Lentil Sausage Soup

Lentil Sausage Soup

Growing up my mom would make lentil soup and nice rice muffins on a cold winter night. I have changed the recipe a little over the years and you can add sausage or leave it out for a vegetarian version! 

  • Cooking Method

    Prep Time: 15 mins

    Cook Time: 1 hr

    Cooking Method: Stove

    Cooking Temp: Med-High

  • Ingredients

    • 1 pound lentils
       
    • ​1 pound italian sausage 
       
    • ​6 TBS. olive oil 
       
    • ​1 large sweet onion, diced 
       
    • ​2 leeks rinsed and chopped
       
    • ​6 stalks celery , chopped
    •  
    • ​6 carrots, peeled and chopped 
       
    • ​4 cloves garlic, minced 
       
    • ​1/2 tsp cumin
       
    • 1 Tbs fresh thyme leaves, chopped 
       
    • ​1 Tbs sea salt
       
    • ​1 tsp black pepper
       
    • ​8-10 cups chicken broth, vegetable broth, or water with chicken bouillon paste.
       
    • 1 - 6 oz can tomato paste
       
    • ​1/2 cup red wine
       
    • parmesan cheese for serving
  • Directions

    1. In a bowl place lentils and cover with boiling water and let sit.
       
    2. ​Meanwhile heat 6 tbs olive oil brown one pound of mild italian sausage.
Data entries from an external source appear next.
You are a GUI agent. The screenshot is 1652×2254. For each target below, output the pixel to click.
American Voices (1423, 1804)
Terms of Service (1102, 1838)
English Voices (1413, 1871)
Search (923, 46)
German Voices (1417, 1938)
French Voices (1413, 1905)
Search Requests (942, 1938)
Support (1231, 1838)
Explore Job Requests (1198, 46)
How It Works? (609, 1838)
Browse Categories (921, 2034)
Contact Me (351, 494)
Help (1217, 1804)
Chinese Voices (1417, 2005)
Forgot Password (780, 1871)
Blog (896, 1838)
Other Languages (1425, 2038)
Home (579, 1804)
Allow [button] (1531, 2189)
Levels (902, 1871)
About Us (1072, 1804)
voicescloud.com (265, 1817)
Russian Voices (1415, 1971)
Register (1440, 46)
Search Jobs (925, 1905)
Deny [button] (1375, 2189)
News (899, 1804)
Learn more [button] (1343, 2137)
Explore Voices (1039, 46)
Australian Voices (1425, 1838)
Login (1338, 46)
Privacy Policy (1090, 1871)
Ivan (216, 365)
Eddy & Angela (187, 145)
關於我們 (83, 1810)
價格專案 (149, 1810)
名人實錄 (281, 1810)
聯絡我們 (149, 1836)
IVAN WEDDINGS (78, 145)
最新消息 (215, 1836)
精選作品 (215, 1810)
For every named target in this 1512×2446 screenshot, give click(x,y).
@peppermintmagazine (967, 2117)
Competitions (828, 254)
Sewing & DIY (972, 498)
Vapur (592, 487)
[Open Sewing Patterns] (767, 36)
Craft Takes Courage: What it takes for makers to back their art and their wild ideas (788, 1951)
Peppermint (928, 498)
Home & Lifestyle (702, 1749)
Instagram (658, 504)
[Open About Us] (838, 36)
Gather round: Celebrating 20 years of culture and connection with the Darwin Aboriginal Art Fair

Add leeks, onion, garlic, celery, and carrot and saute until tender about 10-15 minutes.  Season with salt, pepper, fresh thyme and 1/2 tsp cumin.
       
    3. Add 8 cups chicken broth, vegetable broth, or I have even used water and 3 tbs organic chicken bouillon paste. Add one 6 oz can tomato paste 
       
    4. Cover and bring to a boil. Reduce heat and simmer for 45 minutes or until lentils are tender. Check for seasoning and add salt and pepper to taste or even more bouillon paste. 
       
    5. ​Add 1/2 cup red wine and simmer for 10 more minutes.
       
    6. ​Serve in a bowl sprinkled parmesan cheese.